● **Activity**
Reproduce the entries word for word but drop every picture.

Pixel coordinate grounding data
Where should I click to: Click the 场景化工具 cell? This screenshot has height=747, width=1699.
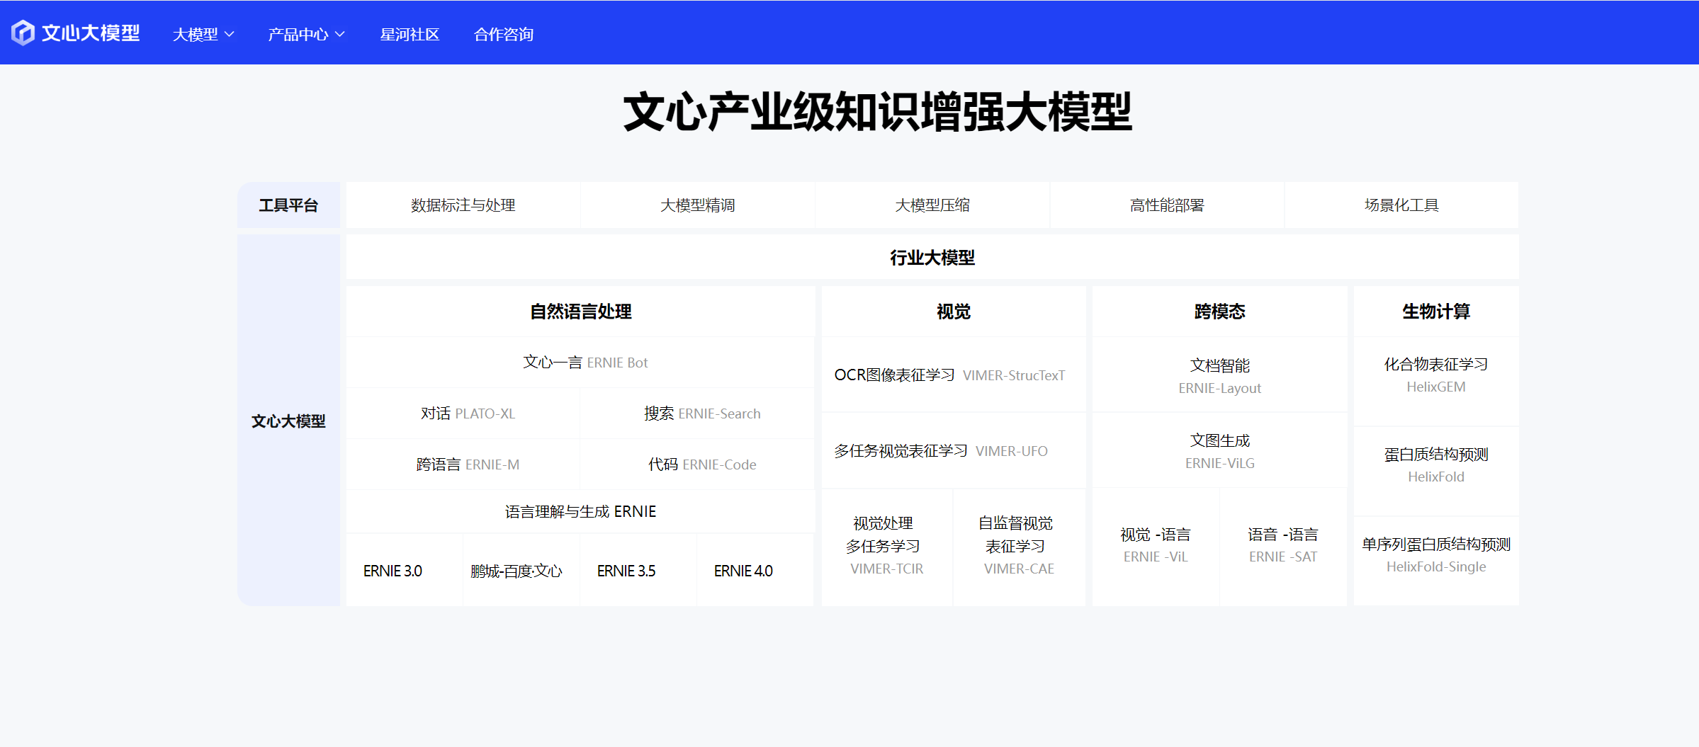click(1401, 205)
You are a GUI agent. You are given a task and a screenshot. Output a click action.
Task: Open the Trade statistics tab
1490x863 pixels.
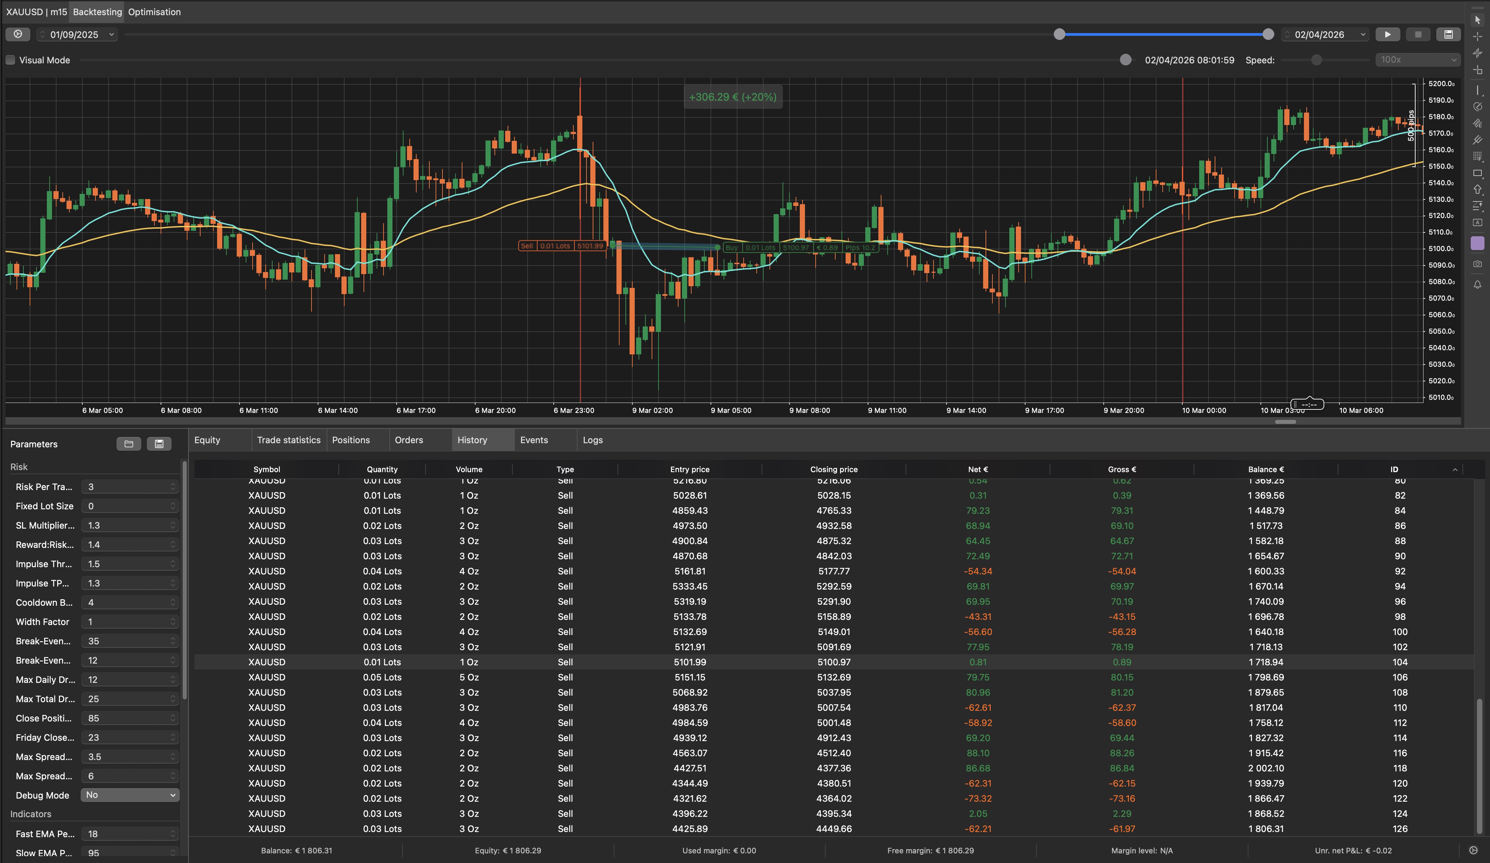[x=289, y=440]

● **Response area**
Where should I click to: Click the 场景化工具 cell? This screenshot has height=747, width=1699.
click(1401, 205)
You are a GUI agent. You are given a task and a screenshot. Output a click action.
Task: Open the Trade statistics tab
1490x863 pixels.
[x=289, y=440]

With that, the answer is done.